Потом Сергей понял, что в таких поступках важны не только политические, но и личные мотивы. "Мой дед не слишком любил своего отца, так как он ушел от матери, - говорит Сергей. - Потом он нашел в ФСБ дело Александра Бондаренко и рассказал, что не испытал никаких чувств".

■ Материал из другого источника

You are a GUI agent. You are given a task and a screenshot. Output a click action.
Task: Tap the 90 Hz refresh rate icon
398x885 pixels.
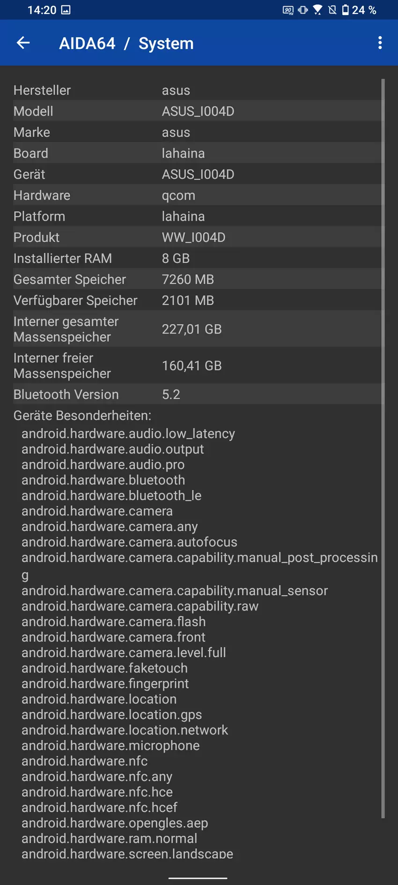(288, 10)
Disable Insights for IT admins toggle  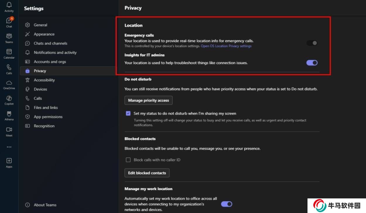tap(312, 63)
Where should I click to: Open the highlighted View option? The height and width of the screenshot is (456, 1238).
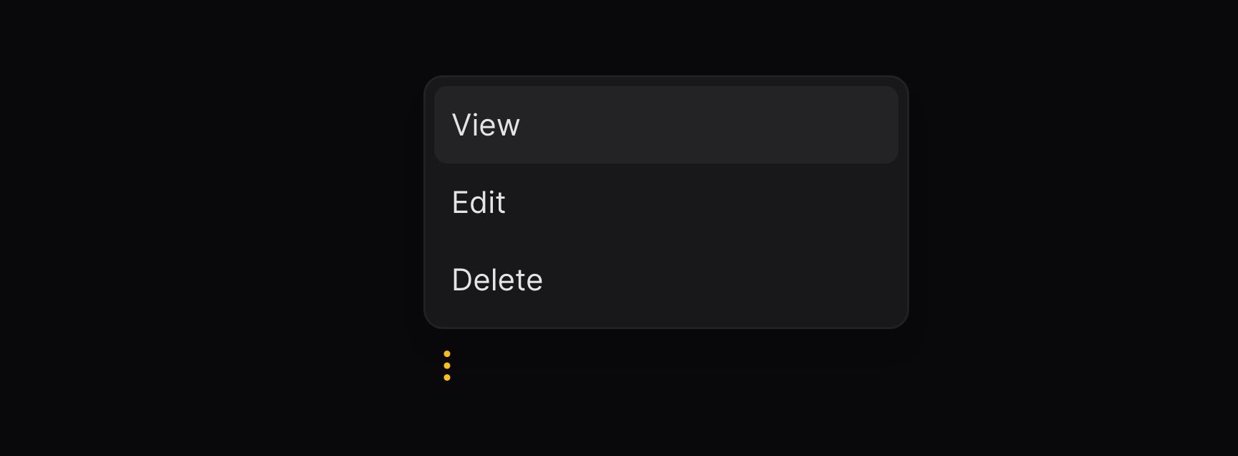[666, 125]
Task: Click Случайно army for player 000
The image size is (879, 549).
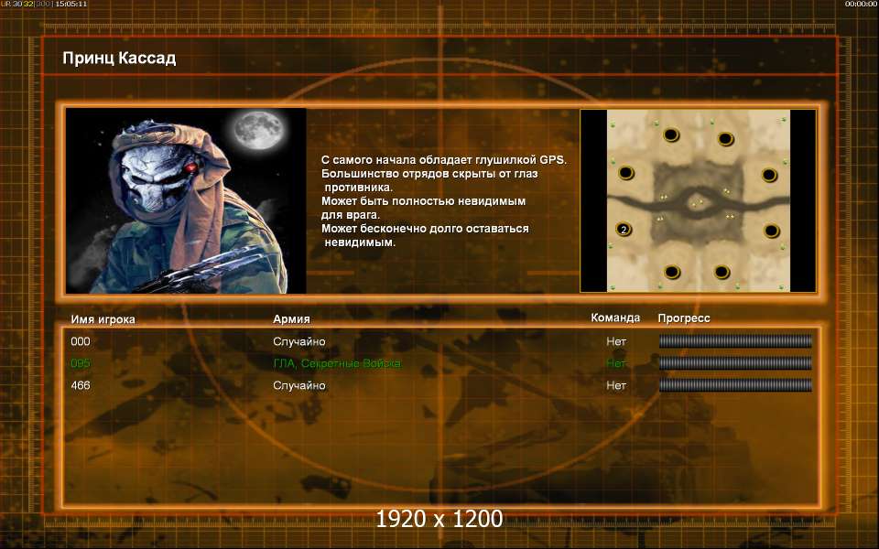Action: tap(298, 341)
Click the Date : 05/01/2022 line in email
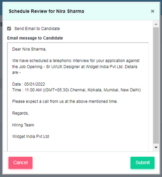Viewport: 162px width, 177px height. 28,84
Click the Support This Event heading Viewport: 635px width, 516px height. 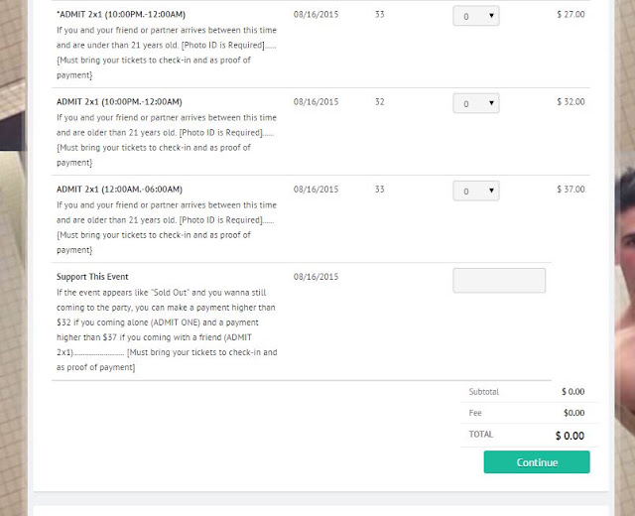[x=92, y=277]
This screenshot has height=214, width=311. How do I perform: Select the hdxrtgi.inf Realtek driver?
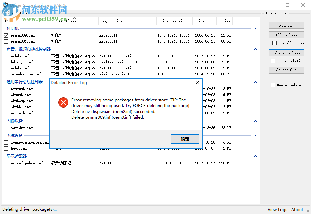pos(6,62)
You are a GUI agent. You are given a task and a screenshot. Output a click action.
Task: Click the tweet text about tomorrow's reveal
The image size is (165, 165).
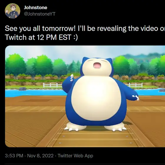(85, 33)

Сергей посвятил несколько месяцев расследованию своей семейной истории и не считает, что нужно делить людей на потомков жертв и палачей: "Эта преемственность сконструирована. Я не вижу предмета для полемики, не понимаю, почему исторический материал о Большом терроре надо закрывать или не показывать. Из опасения вызвать конфликты? Но, например, в Германии никакой гражданской войны не случилось после того, как были открыты архивы "штази". И в СССР в 1956 году ничего не случилось". А тогда репрессированные, которые вышли на свободу, могли встретить на улице своих палачей и доносчиков, напоминает Сергей. Сегодня эту тему, на его взгляд, можно уже считать достаточно безопасной, ведь с каждым следующим поколением вероятность оказаться потомком палача или жертвы террора увеличивается вдвое.